CompletionException intermittently seen from transactions

Description

Performer specific validation failure: Hook dropped (raised async so could have been in an earlier test): java.util.concurrent.CompletionException: com.couchbase.client.core.error.DocumentNotFoundException: Document with the given id not found {"clientContext":{"txn.op":"ATR::getAtrWithUpToDateCas"},"completed":true,"coreId":"0x9458e5e20000004e","idempotent":true,"lastChannelId":"9458E5E20000004E/00000000A93230C7","lastDispatchedFrom":"172.18.0.4:49800","lastDispatchedTo":"172.23.111.128:11210","requestId":133233,"requestType":"SubdocGetRequest","retried":0,"service":{"bucket":"secondTestBucket","collection":"_default","documentId":"<ud>_txn:atr-13-#129e</ud>","errorCode":{"description":"Not Found","name":"KEY_ENOENT"},"opaque":"0x1fe72","scope":"_default","type":"kv","vbucket":13},"status":"NOT_FOUND","timeoutMs":2500,"timings":{"dispatchMicros":3858,"totalDispatchMicros":3858,"totalServerMicros":0,"serverMicros":0}} cause: com.couchbase.client.core.error.DocumentNotFoundException: Document with the given id not found {"clientContext":{"txn.op":"ATR::getAtrWithUpToDateCas"},"completed":true,"coreId":"0x9458e5e20000004e","idempotent":true,"lastChannelId":"9458E5E20000004E/00000000A93230C7","lastDispatchedFrom":"172.18.0.4:49800","lastDispatchedTo":"172.23.111.128:11210","requestId":133233,"requestType":"SubdocGetRequest","retried":0,"service":{"bucket":"secondTestBucket","collection":"_default","documentId":"<ud>_txn:atr-13-#129e</ud>","errorCode":{"description":"Not Found","name":"KEY_ENOENT"},"opaque":"0x1fe72","scope":"_default","type":"kv","vbucket":13},"status":"NOT_FOUND","timeoutMs":2500,"timings":{"dispatchMicros":3858,"totalDispatchMicros":3858,"totalServerMicros":0,"totalMicros":3967,"serverMicros":0}}

http://sdk.jenkins.couchbase.com/job/jvm/job/transactions/job/TransactionsFITPerformer_SinglePerformer/lastCompletedBuild/testReport/com.couchbase.transactions/SerializersTest/Setup_test_Infra_and_Execute_Tests__7_2_stable_Vs_Java_1_2_4__committedReplacedSerialized/

Not sure what's going on yet.

Environment

None

Gerrit Reviews

None

Release Notes Description

None

Activity

Show:

Graham Pople August 12, 2022 at 9:43 AM

From static inspection it's definitely coming from cleanup.

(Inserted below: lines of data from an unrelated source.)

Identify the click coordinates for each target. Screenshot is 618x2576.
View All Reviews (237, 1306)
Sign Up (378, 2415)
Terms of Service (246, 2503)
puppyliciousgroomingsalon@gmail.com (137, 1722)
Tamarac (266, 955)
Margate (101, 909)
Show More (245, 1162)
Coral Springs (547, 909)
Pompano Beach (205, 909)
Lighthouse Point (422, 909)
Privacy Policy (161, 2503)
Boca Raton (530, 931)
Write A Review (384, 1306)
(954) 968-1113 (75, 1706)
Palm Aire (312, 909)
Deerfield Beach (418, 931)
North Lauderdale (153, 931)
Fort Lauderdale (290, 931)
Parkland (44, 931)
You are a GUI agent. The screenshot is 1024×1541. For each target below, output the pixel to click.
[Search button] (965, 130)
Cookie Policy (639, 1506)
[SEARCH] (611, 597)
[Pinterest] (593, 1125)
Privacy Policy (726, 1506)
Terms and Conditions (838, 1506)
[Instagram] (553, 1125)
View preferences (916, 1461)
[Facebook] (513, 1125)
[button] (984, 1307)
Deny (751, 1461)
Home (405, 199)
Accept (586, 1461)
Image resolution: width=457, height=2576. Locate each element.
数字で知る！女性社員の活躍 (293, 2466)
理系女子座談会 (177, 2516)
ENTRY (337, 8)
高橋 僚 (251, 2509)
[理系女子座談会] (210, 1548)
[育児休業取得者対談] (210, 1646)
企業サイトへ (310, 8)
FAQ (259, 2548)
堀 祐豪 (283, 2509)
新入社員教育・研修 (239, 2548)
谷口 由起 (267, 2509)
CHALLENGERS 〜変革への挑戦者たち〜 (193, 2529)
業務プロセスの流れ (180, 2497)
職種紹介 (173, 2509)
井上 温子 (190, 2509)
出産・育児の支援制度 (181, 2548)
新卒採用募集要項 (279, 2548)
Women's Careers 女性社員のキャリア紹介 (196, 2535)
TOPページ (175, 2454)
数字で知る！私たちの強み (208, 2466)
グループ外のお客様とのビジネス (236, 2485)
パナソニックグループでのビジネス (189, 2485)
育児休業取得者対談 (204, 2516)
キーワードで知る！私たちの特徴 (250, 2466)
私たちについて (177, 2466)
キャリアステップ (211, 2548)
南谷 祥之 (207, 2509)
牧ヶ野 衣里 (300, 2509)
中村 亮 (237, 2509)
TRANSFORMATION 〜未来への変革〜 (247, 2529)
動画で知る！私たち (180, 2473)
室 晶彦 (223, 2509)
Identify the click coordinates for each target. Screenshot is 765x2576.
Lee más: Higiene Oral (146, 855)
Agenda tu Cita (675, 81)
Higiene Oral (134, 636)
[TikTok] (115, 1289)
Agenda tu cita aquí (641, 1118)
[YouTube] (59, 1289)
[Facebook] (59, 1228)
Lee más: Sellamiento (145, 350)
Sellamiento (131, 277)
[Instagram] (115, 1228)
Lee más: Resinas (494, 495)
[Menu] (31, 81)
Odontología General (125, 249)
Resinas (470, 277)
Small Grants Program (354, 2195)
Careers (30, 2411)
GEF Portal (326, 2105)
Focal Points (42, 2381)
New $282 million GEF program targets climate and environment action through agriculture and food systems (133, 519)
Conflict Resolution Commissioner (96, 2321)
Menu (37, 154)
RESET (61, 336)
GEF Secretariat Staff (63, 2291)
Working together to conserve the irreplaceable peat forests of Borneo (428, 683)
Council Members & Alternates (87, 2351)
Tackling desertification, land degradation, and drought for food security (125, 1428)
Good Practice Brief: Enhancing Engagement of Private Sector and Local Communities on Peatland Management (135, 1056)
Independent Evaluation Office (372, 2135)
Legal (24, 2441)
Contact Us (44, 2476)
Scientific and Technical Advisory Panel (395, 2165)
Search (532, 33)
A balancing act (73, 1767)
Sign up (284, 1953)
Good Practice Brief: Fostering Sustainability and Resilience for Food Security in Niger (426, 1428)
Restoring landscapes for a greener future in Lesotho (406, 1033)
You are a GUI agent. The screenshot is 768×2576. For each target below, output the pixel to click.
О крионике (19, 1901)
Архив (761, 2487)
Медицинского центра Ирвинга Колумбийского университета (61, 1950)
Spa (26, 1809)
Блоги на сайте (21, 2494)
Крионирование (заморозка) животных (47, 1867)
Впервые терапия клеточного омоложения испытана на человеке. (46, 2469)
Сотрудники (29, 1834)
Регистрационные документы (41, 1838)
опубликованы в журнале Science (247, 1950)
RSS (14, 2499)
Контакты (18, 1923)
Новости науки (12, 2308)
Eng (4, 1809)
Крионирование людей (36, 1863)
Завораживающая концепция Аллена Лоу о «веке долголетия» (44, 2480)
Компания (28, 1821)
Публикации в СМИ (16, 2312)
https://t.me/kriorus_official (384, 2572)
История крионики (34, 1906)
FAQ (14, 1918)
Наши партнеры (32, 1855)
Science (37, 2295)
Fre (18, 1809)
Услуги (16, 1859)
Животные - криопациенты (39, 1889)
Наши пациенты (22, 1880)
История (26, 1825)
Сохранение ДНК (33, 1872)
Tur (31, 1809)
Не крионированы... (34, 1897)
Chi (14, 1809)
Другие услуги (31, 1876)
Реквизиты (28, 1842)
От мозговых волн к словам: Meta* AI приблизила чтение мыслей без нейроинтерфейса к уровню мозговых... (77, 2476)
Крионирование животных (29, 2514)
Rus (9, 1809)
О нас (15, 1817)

noSerializationContentInClientRecords has created a new cluster connection, but AFAICT there's no way for it to have disconnected it while transactions is running.  It has just called transactions.close().

Can replicate almost immediately with this simple code:

Hooks.onErrorDropped(err -> {     throw new RuntimeException(err); }); while (true) {     Transactions transactions = Transactions.create(cluster, TransactionConfigBuilder.create()             .cleanupWindow(Duration.ofSeconds(1)));     Thread.sleep(ThreadLocalRandom.current().nextInt(1000));     transactions.close(); }

 

The equivalent code in the integrated client is fine, however.

Actually, it happens in non-integrated even without the transactions.close(), if I leave it running.  I think it may therefore be an issue with extremely tight cleanup windows, causing ATR fetches to overlap, and one erroring with "atr not found" causing issues with the in-flight overlapping ones.  Possibly introduced in .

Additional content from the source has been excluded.